SQL

This chapter provides information on how you can run SQL queries on a Hazelcast cluster using the Python client.

Hazelcast API

You can use SQL to query data in maps, Kafka topics, or a variety of file systems. Results can be sent directly to the client or inserted into maps or Kafka topics. For streaming queries, you can submit them to a cluster as jobs to run in the background.

Warning

The SQL feature is stabilized in 5.0 versions of the client and the Hazelcast platform. In order for the client and the server to be fully compatible with each other, their major versions must be the same.

Note

In order to use SQL service from the Python client, Jet engine must be enabled on the members and the hazelcast-sql module must be in the classpath of the members.

If you are using the CLI, Docker image, or distributions to start Hazelcast members, then you don’t need to do anything, as the above preconditions are already satisfied for such members.
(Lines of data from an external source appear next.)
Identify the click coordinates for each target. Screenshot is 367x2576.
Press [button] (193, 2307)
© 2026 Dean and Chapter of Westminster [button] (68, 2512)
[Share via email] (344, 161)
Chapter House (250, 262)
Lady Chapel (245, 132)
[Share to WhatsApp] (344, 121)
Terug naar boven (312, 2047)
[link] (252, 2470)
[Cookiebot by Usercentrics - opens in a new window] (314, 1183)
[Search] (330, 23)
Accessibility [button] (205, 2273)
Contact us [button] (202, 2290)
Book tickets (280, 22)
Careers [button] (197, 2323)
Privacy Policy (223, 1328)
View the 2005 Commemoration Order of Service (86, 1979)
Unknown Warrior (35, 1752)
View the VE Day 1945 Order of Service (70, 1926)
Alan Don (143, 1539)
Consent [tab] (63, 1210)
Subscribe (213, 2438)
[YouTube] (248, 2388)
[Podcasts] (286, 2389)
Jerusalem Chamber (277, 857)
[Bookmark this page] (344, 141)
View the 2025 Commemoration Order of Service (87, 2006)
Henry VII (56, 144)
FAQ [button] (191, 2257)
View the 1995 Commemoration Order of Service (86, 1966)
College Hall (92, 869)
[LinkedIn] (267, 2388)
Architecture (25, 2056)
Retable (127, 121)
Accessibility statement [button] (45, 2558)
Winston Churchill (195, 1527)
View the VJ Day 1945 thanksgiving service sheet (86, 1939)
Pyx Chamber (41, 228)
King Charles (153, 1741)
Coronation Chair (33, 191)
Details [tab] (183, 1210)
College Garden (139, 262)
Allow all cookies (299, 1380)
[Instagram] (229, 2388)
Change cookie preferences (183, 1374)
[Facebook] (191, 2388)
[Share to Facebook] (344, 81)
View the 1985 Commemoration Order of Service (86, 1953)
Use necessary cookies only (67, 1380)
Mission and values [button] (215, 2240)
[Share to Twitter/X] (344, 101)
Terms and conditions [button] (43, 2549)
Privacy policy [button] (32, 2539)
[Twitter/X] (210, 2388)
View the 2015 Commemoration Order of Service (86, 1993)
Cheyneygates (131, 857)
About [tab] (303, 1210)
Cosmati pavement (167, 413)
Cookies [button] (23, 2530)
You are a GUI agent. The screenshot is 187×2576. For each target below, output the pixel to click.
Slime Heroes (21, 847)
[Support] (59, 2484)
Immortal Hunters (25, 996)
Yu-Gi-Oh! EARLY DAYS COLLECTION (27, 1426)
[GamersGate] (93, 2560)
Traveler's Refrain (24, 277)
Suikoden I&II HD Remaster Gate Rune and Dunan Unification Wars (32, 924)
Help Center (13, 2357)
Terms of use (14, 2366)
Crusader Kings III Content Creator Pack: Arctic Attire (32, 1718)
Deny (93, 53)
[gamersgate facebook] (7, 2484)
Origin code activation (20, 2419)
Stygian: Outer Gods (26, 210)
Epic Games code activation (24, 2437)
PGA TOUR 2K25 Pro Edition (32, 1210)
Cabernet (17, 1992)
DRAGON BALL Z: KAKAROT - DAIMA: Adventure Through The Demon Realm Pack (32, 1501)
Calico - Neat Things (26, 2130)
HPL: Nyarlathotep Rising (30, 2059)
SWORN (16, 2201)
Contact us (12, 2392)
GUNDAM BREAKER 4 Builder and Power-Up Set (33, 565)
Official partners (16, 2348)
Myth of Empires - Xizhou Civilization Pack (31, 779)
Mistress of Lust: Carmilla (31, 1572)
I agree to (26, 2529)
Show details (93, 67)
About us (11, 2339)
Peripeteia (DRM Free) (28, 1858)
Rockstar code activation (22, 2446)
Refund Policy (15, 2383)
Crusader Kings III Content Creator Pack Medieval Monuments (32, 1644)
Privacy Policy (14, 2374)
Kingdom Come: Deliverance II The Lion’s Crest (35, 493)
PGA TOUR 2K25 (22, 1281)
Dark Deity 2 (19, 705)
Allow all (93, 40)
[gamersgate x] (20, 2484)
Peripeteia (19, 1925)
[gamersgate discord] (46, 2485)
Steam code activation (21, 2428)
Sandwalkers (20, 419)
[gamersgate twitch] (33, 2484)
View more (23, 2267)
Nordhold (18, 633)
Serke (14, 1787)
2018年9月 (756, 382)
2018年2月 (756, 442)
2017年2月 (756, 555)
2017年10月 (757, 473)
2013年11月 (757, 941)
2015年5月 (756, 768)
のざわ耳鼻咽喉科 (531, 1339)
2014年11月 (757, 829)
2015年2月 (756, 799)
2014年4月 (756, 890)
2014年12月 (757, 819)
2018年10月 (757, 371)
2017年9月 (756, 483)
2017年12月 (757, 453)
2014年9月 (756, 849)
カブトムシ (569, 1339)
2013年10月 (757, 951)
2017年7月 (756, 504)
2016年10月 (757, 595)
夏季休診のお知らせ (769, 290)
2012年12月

However, if you are using Hazelcast members in the embedded mode, or receiving errors saying that The Jet engine is disabled or Cannot execute SQL query because "hazelcast-sql" module is not in the classpath. while executing queries, enable the Jet engine following one of the instructions pointed out in the error message, or add the hazelcast-sql module to your member’s classpath.

Supported Queries

Ad-Hoc Queries

Query large datasets either in one or multiple systems and/or run aggregations on them to get deeper insights.

See the Get Started with SQL Over Maps tutorial for reference.

Streaming Queries

Also known as continuous queries, these keep an open connection to a streaming data source and run a continuous query to get near real-time updates.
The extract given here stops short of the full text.